Sen. Tom Cotton (R-Ark.) said the Senate will move forward in confirming a new Supreme Court justice after Justice Ruth Bader Ginsburg died on Friday.
“The Senate will exercise our constitutional duty,” Cotton said, adding that the Senate will have nomination hearings.
“We will move forward without delay,” the Arkansas senator said.
Cotton said that it’s not clear if the vote would happen before the November election, but that it is a possibility.
“There will be a vote. There have been some cases, like Justice Ginsburg herself” when the confirmation process “took less than 44 days,” he added. “There have been other cases [in] which it took longer, so it’s too soon to say right now.”

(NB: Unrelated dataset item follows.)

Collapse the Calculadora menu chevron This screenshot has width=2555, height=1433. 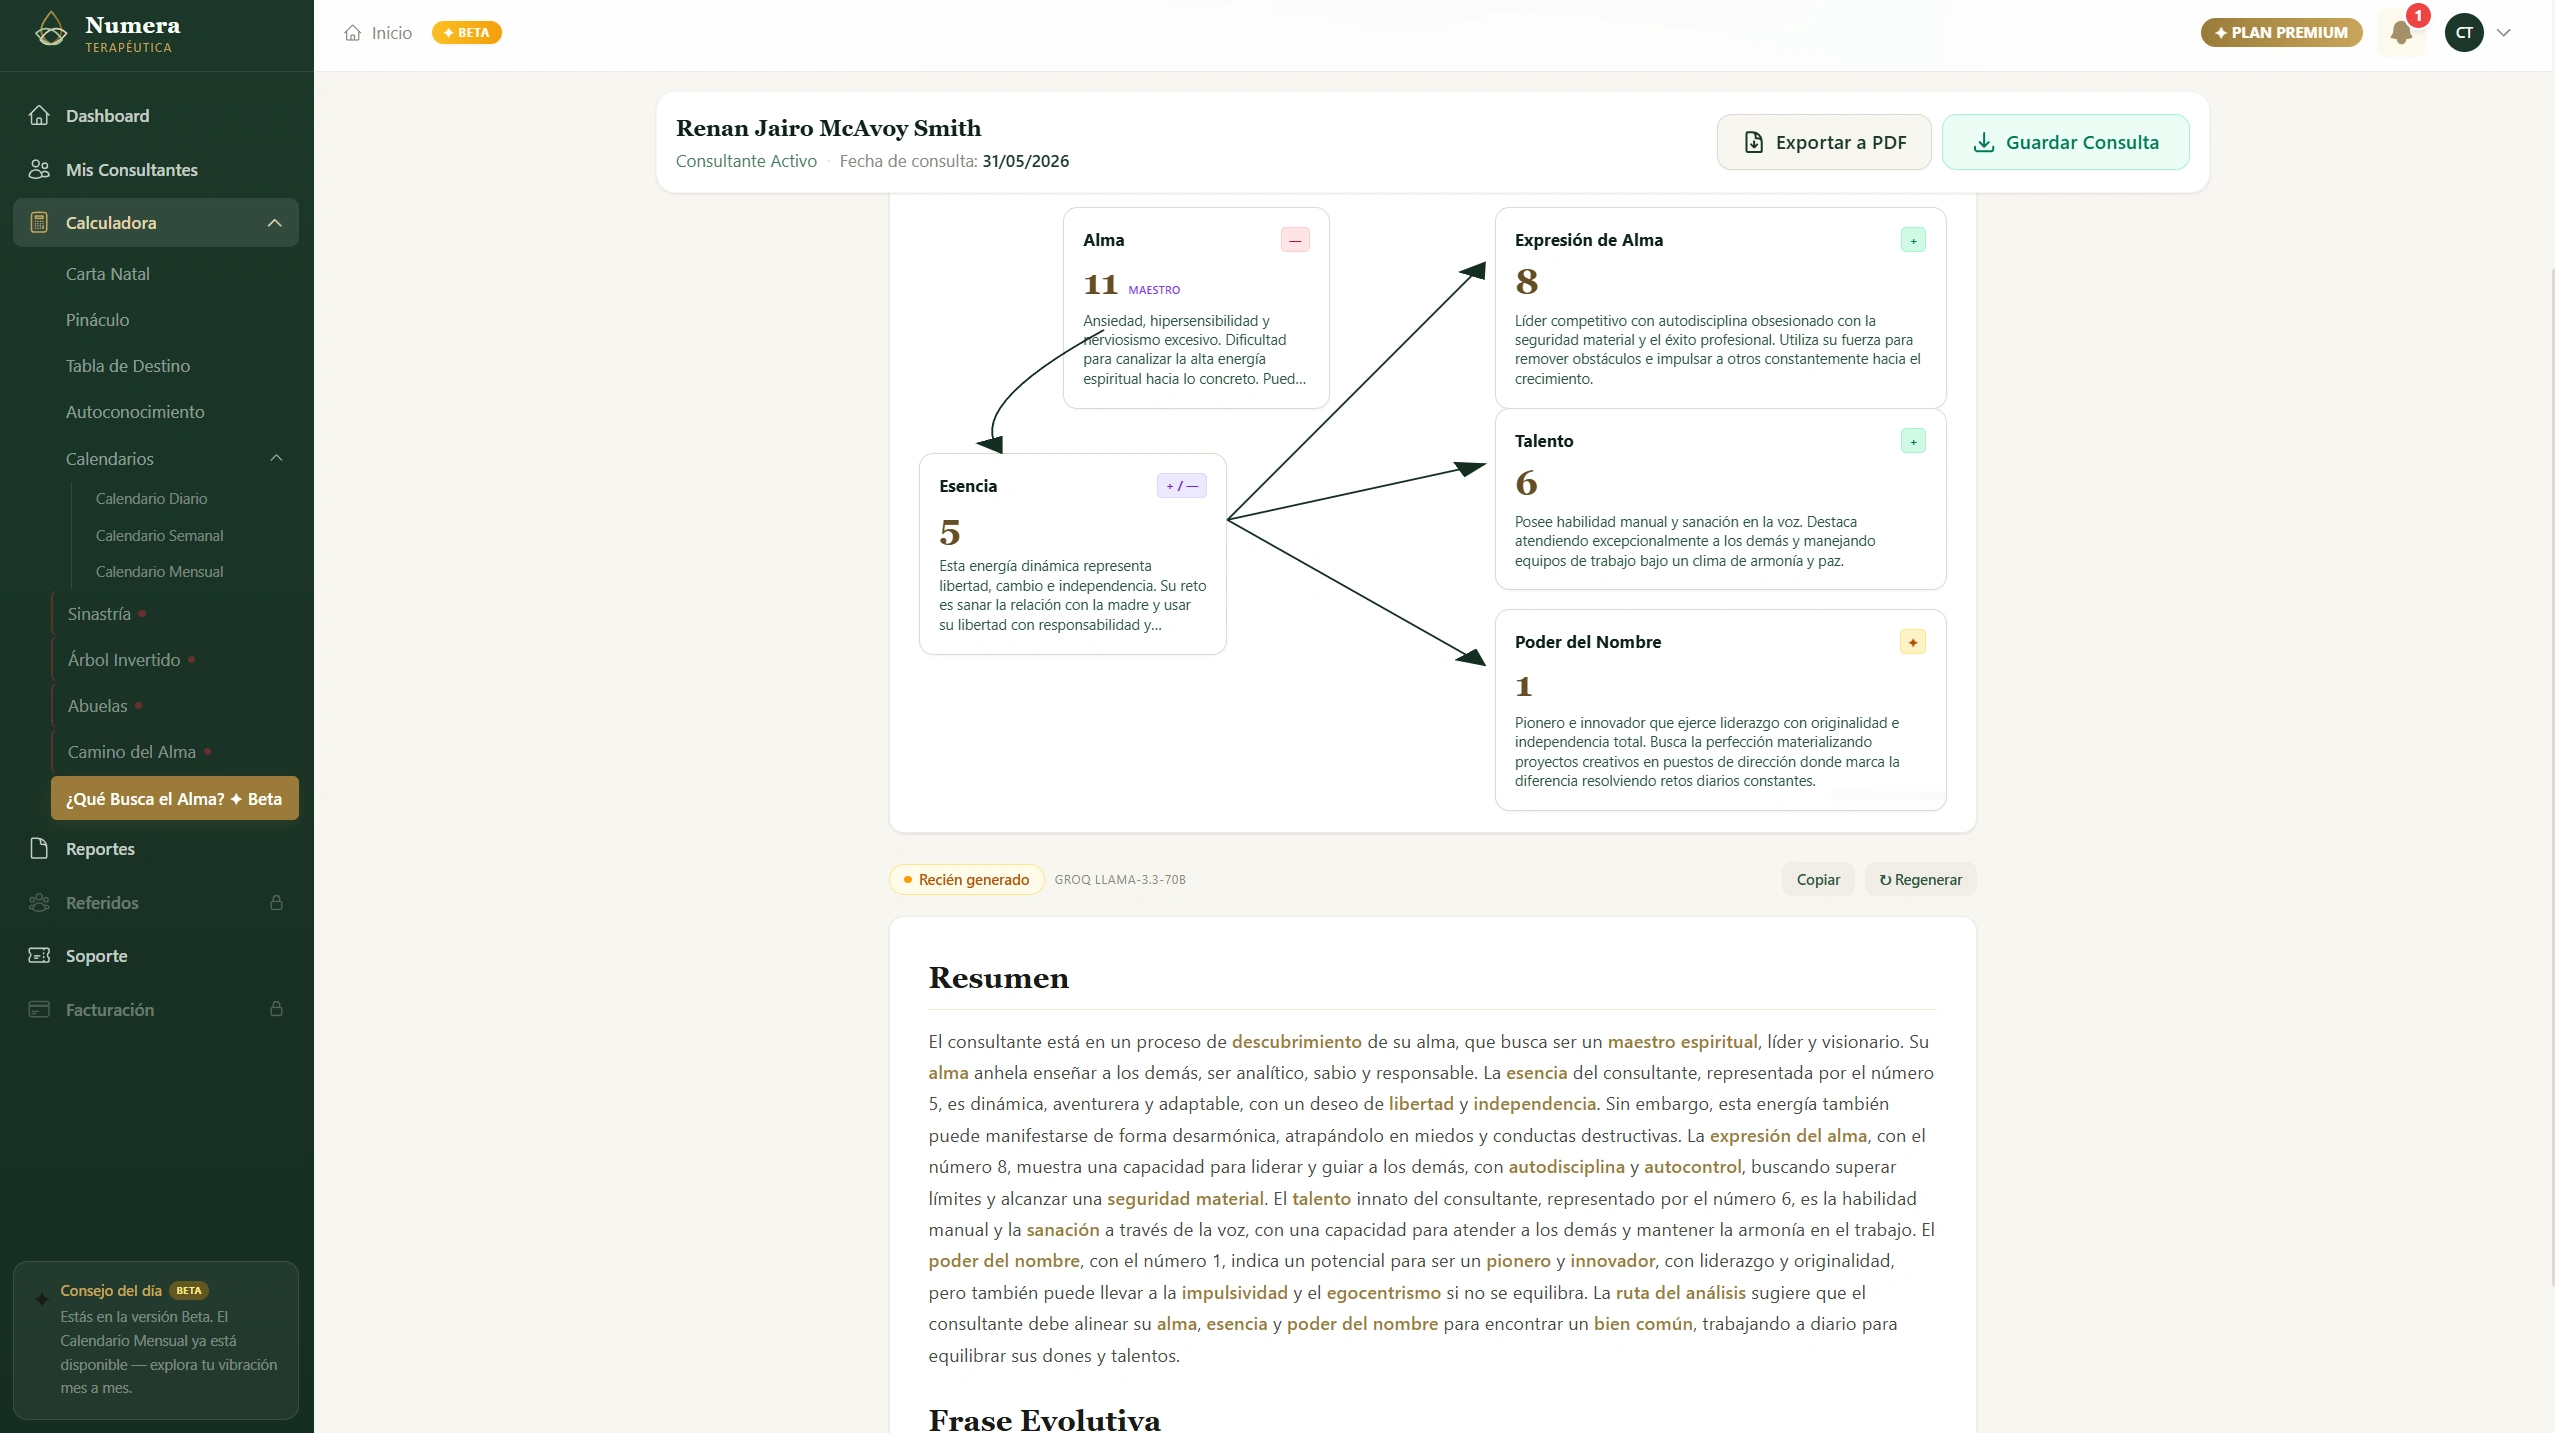pos(275,223)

Senate Majority Leader Mitch McConnell (R-Ky.), following Ginsburg’s passing, said that he will try in earnest to nominate a Supreme Court justice as soon as possible. “President Trump’s nominee will receive a vote on the floor of the United States Senate,” he said.
Meanwhile, President Donald Trump told a crowd Saturday in North Carolina that he'll nominate a woman judge.
“I will be putting forth a nominee next week. It will be a woman,” he said in Fayetteville. “I think it should be a woman because I actually like women much more than men.”
There is speculation that Trump will look to nominate Judge Amy Coney Barrett or Judge Barbara Lagoa. He praised the two in the rally.
Trump, who already selected two Supreme Court justices during his presidency, said that a nomination would give conservatives a decisive advantage in key decisions.
“We were put in this position of power and importance to make decisions for the people who so proudly elected us, the most important of which has long been considered to be the selection of United States Supreme Court Justices. We have this obligation, without delay!” he wrote on Twitter Saturday.
Ginsburg, a left-wing icon and standard-bearer for feminism, died of metastatic pancreatic cancer in her home in Washington, surrounded by her family. She was the second woman to serve on the Supreme Court. Former Supreme Court Justice Sandra Day O'Connor was the first.
Senate Minority Leader Chuck Schumer (D-N.Y.), wrote a tweet, “American people should have a voice in the selection of their next Supreme Court Justice. Therefore, this vacancy should not be filled until we have a new president.”
Meanwhile, Democratic nominee Joe Biden said the Supreme Court justice should be selected by whoever wins the presidency in November.
“There is no doubt—let me be clear—that the voters should pick the president and the president should pick the justice for the Senate to consider,” he told reporters over the weekend.